Обсуждение: does refreshing materialized view make the database bloat?

Поиск
Список
Период
Сортировка

does refreshing materialized view make the database bloat?

От
jian he
Дата:
Hi,

src_backend_commands_matview.c
547: /*
548:  * refresh_by_match_merge
549:  *
550:  * Refresh a materialized view with transactional semantics, while allowing
551:  * concurrent reads.
552:  *
553:  * This is called after a new version of the data has been created in a
554:  * temporary table.  It performs a full outer join against the old version of
555:  * the data, producing "diff" results.  This join cannot work if there are any
556:  * duplicated rows in either the old or new versions, in the sense that every
557:  * column would compare as equal between the two rows.  It does work correctly
558:  * in the face of rows which have at least one NULL value, with all non-NULL
559:  * columns equal.  The behavior of NULLs on equality tests and on UNIQUE
560:  * indexes turns out to be quite convenient here; the tests we need to make
561:  * are consistent with default behavior.  If there is at least one UNIQUE
562:  * index on the materialized view, we have exactly the guarantee we need.
563:  *
564:  * The temporary table used to hold the diff results contains just the TID of
565:  * the old record (if matched) and the ROW from the new table as a single
566:  * column of complex record type (if matched).
567:  *
568:  * Once we have the diff table, we perform set-based DELETE and INSERT
569:  * operations against the materialized view, and discard both temporary
570:  * tables.
571:  *
572:  * Everything from the generation of the new data to applying the differences
573:  * takes place under cover of an ExclusiveLock, since it seems as though we
574:  * would want to prohibit not only concurrent REFRESH operations, but also
575:  * incremental maintenance.  It also doesn't seem reasonable or safe to allow
576:  * SELECT FOR UPDATE or SELECT FOR SHARE on rows being updated or deleted by
577:  * this command.
578:  */
579:
Once we have the diff table, we perform set-based DELETE and INSERT
operations against the materialized view, and discard both temporary tables.

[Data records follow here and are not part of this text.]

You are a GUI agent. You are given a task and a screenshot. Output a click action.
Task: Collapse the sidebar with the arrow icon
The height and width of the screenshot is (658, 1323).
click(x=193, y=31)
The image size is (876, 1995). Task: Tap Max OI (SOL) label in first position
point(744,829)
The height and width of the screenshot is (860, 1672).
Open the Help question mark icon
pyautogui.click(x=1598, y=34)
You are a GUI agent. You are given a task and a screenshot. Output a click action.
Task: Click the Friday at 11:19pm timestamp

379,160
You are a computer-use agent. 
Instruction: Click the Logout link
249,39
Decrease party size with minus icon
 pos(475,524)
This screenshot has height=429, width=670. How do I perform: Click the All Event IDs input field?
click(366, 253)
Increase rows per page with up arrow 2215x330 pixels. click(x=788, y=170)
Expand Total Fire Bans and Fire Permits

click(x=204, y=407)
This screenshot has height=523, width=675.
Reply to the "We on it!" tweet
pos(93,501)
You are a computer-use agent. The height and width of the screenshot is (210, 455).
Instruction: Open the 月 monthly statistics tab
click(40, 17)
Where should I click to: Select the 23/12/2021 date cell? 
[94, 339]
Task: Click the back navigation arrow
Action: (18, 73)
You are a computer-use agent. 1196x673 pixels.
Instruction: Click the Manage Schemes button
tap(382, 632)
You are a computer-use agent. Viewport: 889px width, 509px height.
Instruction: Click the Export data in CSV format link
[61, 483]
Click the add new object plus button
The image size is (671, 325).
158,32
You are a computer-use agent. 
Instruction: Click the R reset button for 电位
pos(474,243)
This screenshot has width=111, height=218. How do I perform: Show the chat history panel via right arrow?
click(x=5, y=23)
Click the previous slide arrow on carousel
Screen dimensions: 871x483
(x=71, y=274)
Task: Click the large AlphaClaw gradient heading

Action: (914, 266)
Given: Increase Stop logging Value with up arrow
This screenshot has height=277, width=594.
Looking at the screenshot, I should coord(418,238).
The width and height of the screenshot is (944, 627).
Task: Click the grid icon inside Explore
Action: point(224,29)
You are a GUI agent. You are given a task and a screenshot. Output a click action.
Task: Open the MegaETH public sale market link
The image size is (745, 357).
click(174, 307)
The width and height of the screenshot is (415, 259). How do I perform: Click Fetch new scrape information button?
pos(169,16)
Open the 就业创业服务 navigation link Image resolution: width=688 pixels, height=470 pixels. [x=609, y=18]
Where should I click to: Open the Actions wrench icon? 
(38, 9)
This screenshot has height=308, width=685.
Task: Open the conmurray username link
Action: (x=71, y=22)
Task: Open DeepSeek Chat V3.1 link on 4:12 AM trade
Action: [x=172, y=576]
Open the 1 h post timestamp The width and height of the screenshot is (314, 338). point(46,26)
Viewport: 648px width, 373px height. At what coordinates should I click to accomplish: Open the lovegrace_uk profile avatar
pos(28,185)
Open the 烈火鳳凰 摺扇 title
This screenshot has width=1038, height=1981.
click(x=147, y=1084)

Here the temporary tables are "discard" meaning the temporary tables are deleted and the temporary tables' spaces are reclaimed immediately?
Or the temporary tables are deleted and the spaces will be reclaimed by another mechanism? 

simplify:does refreshing materialized view make the database bloat.



Re: does refreshing materialized view make the database bloat?

От
"David G. Johnston"
Дата:
On Friday, January 13, 2023, jian he <jian.universality@gmail.com> wrote:

Once we have the diff table, we perform set-based DELETE and INSERT
operations against the materialized view, and discard both temporary tables.

Here the temporary tables are "discard" meaning the temporary tables are deleted and the temporary tables' spaces are reclaimed immediately?
Or the temporary tables are deleted and the spaces will be reclaimed by another mechanism? 

simplify:does refreshing materialized view make the database bloat.


The materialized view itself bloats.  The temp tables are removed immediately (the “drop table” docs don’t say this explicitly though it the most logical behavior and implied by the fact it takes an access exclusive lock).

David J.

Re: does refreshing materialized view make the database bloat?

От
"Peter J. Holzer"
Дата:
On 2023-01-14 11:34:13 +0530, jian he wrote:
>     Once we have the diff table, we perform set-based DELETE and INSERT
>     operations against the materialized view, and discard both temporary
>     tables.
>
>
> Here the temporary tables are "discard" meaning the temporary tables are
> deleted and the temporary tables' spaces are reclaimed immediately?
> Or the temporary tables are deleted and the spaces will be reclaimed by another
> mechanism? 

Tables are implemented as files by PostgreSQL. When a table is dropped,
the file is deleted[1]. Whether that means that the space is
"immediately" available again is up to the operating system.

        hp

[1] Possibly delayed until commit.

--
   _  | Peter J. Holzer    | Story must make more sense than reality.
|_|_) |                    |
| |   | hjp@hjp.at         |    -- Charles Stross, "Creative writing
__/   | http://www.hjp.at/ |       challenge!"

Вложения

Re: does refreshing materialized view make the database bloat?

От
jian he
Дата:


On Sat, Jan 14, 2023 at 11:49 AM David G. Johnston <david.g.johnston@gmail.com> wrote:
On Friday, January 13, 2023, jian he <jian.universality@gmail.com> wrote:

Once we have the diff table, we perform set-based DELETE and INSERT
operations against the materialized view, and discard both temporary tables.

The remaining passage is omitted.